ダンクシー

フォーリング・ダウンのダンクシーのレビュー・感想・評価

フォーリング・ダウン(1993年製作の映画)
4.2
「警察無線でバーガー屋での一件を聞いた。スカッとしたぜ。CMじゃ店に白人の子供たちがいるのに実際に行くと黒人どもでいっぱいだ。おれたちの食い物につばを吐くんだぜ」

マイケル・ダグラスに同情もするけど、本人も中々ヤバくて笑える。俺的には気持ちいいけど色々と考えてしまう映画。大袈裟かもしれないけど似たような事件って現実で何度も起きてるし、かといって笑えるし。最後はちょっとバトルロワイヤル味があったな〜。

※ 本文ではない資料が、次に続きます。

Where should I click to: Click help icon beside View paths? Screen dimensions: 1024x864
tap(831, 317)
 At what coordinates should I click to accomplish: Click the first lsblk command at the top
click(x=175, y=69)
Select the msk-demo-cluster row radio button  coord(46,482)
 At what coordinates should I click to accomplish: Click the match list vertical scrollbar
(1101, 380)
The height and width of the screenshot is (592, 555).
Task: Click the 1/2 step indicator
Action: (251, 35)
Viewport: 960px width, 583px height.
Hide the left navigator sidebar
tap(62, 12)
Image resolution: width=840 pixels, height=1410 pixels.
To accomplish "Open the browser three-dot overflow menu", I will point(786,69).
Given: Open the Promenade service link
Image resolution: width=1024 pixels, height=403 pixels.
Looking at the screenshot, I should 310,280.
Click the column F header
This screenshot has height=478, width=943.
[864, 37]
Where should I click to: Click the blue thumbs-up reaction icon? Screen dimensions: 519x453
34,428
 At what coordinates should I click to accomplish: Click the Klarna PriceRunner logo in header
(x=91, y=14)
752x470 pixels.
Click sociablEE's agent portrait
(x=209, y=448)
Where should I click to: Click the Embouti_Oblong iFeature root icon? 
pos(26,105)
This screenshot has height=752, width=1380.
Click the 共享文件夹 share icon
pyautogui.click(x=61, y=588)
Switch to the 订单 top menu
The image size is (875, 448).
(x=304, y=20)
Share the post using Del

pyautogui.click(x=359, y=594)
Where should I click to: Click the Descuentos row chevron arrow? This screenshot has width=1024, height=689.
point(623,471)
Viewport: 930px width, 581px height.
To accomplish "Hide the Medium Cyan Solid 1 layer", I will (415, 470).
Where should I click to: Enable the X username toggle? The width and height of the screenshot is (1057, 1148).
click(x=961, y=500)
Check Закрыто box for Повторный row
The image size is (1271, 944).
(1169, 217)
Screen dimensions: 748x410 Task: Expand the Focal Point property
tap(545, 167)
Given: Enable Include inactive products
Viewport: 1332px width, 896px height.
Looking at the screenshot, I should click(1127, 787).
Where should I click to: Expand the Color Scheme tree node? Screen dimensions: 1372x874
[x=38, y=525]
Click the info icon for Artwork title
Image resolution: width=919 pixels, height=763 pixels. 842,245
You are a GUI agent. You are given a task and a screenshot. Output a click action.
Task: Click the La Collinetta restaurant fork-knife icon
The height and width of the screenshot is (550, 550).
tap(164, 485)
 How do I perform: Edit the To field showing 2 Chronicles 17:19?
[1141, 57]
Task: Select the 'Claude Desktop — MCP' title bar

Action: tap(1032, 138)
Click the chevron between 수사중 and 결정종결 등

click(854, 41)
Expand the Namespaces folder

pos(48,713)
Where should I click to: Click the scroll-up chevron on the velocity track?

離婚、乗用車需要の低迷、ヒスパニック系のギャング、マニュアル至上主義の飲食チェーン、人種差別問題、インフラ工事の不十分な予算、冷戦後の軍需産業の縮小、などの80年代以降の様々な問題を一気に取り扱った衝撃作。そして1人の男がブチギレる…!

愛する娘の元へ向かう道中、渋滞に巻き込まれてしまい、車を捨てて歩いて向かうことにした。しかしその道中で様々なストレスに苛まれ、暴走してしまう。その過程で、どんどん武器をゲットしていくのだが、展開が進むにつれてバット→ナイフ→銃→バズーカとグレードアップしていくのが面白かった。

「フォー!」
「ファイヴ!やめろ わたしをゴルフボールで殺す気か?広い土地を独占しておいて人をボールで殺すのか?」

主人公のD・フェンス。我慢の限界がきて、いよいよ歯止めが効かなくなってしまった短気な男。とある事情から社会に対しての不満や疑問が肥大化し、全ての感情が爆発してしまう。確かに、自分もこういうの嫌だな〜とかあるよな〜って何度も共感したし、現実で起きても絶対にできないであろうフェンスの仕返しに痛烈な気持ちを抱いてしまい、何度も気持ちよくなったが、観る人によって感じ方が変わる映画だと思う。人によっては笑えるし、爽快感を感じるし、不快に感じるし、社会に対して疑問を抱くだろう李牧はクソ野郎共に次々と制裁を加えていくフェンスの姿に超カタルシスを感じましたね〜。

「うそでいっぱいの汚い世の中だがお前の行動は正当化できん」

そしてもう1人の主人公、フェンスを追う退職が目前の老人警察官の存在。彼も彼で中々酷い仕打ちを職場や更年期の嫁から受けている。ストレスも半端ないだろう。フェンスと彼は表裏一体の関係だ。ストレスに苛まれ、居場所がない。しかし、本当に家族を大切にしていたか、愛していたか、想っていたか。この対比構造から2つの視点が描かれ、最後には対峙するという秀逸さ。

正直、ストレスを感じても許容範囲は人それぞれ。怒りが爆発するトリガーも人によって違う。だから、誰がいつフェンスのようになってもおかしくないのだ。他人事ではない。犯罪に手出しするメカニズムも、社会に蔓延した病的なストレスから起きるものがほとんどだと思う。下手したら、自分自身がストレスの、犯罪のトリガーになっているかもしれない。そう考えると簡単に解決する話でもフィクションでもなく、身近な話なのかもしれません。